SET OF TASKS:
[1] In the passage on the Mantell crash, rewrite the paragraph that begins "In 1952, USAF Captain Edward Ruppelt" as a short bulleted list that keeps its main facts.
[2] List every section heading in the passage on the Mantell crash.
[3] From the passage on the Mantell crash, reproduce everything from "However, others disputed" down to "through a telescope.".

PASSAGE TO READ:
═══

Venus explanation and rejection
The Mantell crash was investigated by Project Sign, the first Air Force research group assigned to investigate UFO reports. Ruppelt noted that, "The people on Project Sign worked fast on the Mantell Incident. Contemplating a flood of queries from the press as soon as they heard about the crash, they realized that they had to get a quick answer. Venus had been the target of a chase by an Air Force F-51 several weeks before and there were similarities between this sighting and the Mantell Incident. So...the word 'Venus' went out. Mantell had unfortunately been killed trying to reach the planet Venus." An Air Force major who was interviewed by several reporters following Mantell's crash "flatly stated that it was Venus."

In 1952, USAF Captain Edward Ruppelt, the supervisor of Project Blue Book, Project Sign's successor, was ordered to reinvestigate the Mantell Incident. Ruppelt spoke with J. Allen Hynek, an astronomer at Ohio State University and scientific consultant to Project Sign and Project Blue Book. Hynek had supplied Project Sign with the Venus explanation in 1948, mainly because Venus had been in the same place in the sky that Mantell's UFO was observed. However, by 1952 Hynek had concluded that the Venus explanation was incorrect, because "Venus wasn't bright enough to be seen" by Mantell and the other witnesses, and because a considerable haze was present that would have further obscured the planet in the sky. Ruppelt also noted Hynek's statement that Venus, even if visible, would have been a "pinpoint of light", but that eyewitness "descriptions plainly indicated a large object. None of the descriptions could even vaguely be called a pinpoint of light."

Skyhook balloon explanation
Having rejected the Venus explanation, Ruppelt began to research other explanations for the Mantell incident. He was particularly interested in a suggestion by Hynek that Mantell could have misidentified a United States Navy Skyhook  weather balloon. In Madisonville "the object was seen through a telescope [and] identified as a balloon by one observer." Additionally, between 4:30 and 4:45 PM an astronomer at Vanderbilt University "watched an object in the sky...viewed through binoculars, he said it was a pear-shaped balloon with cables and a basket attached." 

However, others disputed this idea, noting that no particular Skyhook balloon could be conclusively identified as being in the area in question during Mantell's pursuit. Despite this objection, Ruppelt thought the Skyhook explanation was plausible: the balloons were a secret Navy project at the time of the crash, were made of reflective aluminum, and were about  in diameter, consistent with the description of the UFO as large, metallic, and cone-shaped. Since the Skyhook balloons were secret at the time, neither Mantell nor the other observers in the control tower would have been able to identify the UFO as a Skyhook. But this was never proved, as Ruppelt wrote. However, it has also been reported that an astronomer at Vanderbilt University saw the balloon through a telescope.

Inexperience with the P-51
Researchers have also noted that while Mantell was an experienced pilot, he was rather new to the P-51, and that this relative inexperience could have been a factor in the crash. This does not, however, account for the identity of the UFO.

═══

DATASET SECTION:
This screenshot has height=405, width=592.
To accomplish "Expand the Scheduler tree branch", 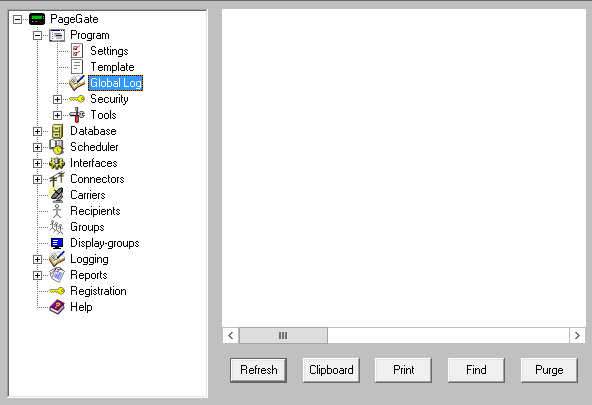I will pyautogui.click(x=37, y=147).
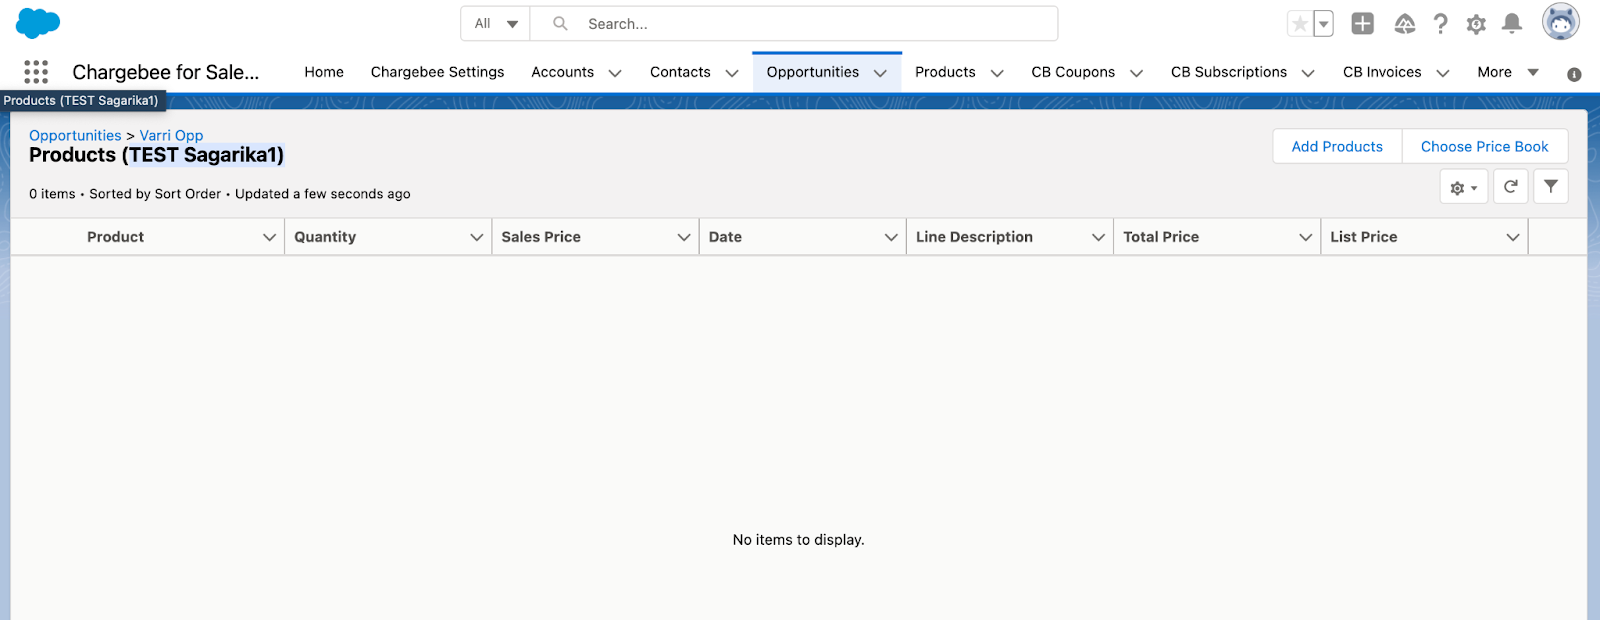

═══

RESULTS:
[1]
- In 1952, Captain Edward Ruppelt, supervisor of Project Blue Book (Project Sign's successor), was ordered to reinvestigate the Mantell Incident.
- He spoke with J. Allen Hynek, an Ohio State University astronomer and scientific consultant to both projects.
- Hynek had given Project Sign the Venus explanation in 1948, mainly because Venus had been where Mantell's UFO was seen in the sky.
- By 1952 Hynek considered that explanation wrong because Venus was not bright enough to be seen, and heavy haze would have further obscured it.
- He also said Venus would have looked like a pinpoint of light, while witnesses described a large object.

[2]
- Venus explanation and rejection
- Skyhook balloon explanation
- Inexperience with the P-51

[3]
However, others disputed this idea, noting that no particular Skyhook balloon could be conclusively identified as being in the area in question during Mantell's pursuit. Despite this objection, Ruppelt thought the Skyhook explanation was plausible: the balloons were a secret Navy project at the time of the crash, were made of reflective aluminum, and were about  in diameter, consistent with the description of the UFO as large, metallic, and cone-shaped. Since the Skyhook balloons were secret at the time, neither Mantell nor the other observers in the control tower would have been able to identify the UFO as a Skyhook. But this was never proved, as Ruppelt wrote. However, it has also been reported that an astronomer at Vanderbilt University saw the balloon through a telescope.